▸ TASK DIRECTIONS:
Give the line containing "Image resolution: width=1316" again, exactly, along with all later lines of the entries, through the last one.

▸ INPUT:

BEGIN

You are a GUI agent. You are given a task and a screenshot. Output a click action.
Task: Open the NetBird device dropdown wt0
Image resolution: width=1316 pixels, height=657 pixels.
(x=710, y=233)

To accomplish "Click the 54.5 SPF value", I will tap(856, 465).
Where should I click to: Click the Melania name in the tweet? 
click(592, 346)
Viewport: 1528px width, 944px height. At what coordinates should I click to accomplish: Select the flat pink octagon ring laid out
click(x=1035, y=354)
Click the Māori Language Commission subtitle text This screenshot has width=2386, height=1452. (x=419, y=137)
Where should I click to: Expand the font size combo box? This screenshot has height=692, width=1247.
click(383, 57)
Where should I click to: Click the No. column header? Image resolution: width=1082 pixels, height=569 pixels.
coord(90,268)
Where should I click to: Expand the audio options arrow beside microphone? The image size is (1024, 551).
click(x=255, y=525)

END

▸ RESULT:
Image resolution: width=1316 pixels, height=657 pixels.
(x=710, y=233)

To accomplish "Click the 54.5 SPF value", I will tap(856, 465).
Where should I click to: Click the Melania name in the tweet? 
click(592, 346)
Viewport: 1528px width, 944px height. At what coordinates should I click to accomplish: Select the flat pink octagon ring laid out
click(x=1035, y=354)
Click the Māori Language Commission subtitle text This screenshot has width=2386, height=1452. (x=419, y=137)
Where should I click to: Expand the font size combo box? This screenshot has height=692, width=1247.
click(383, 57)
Where should I click to: Click the No. column header? Image resolution: width=1082 pixels, height=569 pixels.
coord(90,268)
Where should I click to: Expand the audio options arrow beside microphone? The image size is (1024, 551).
click(x=255, y=525)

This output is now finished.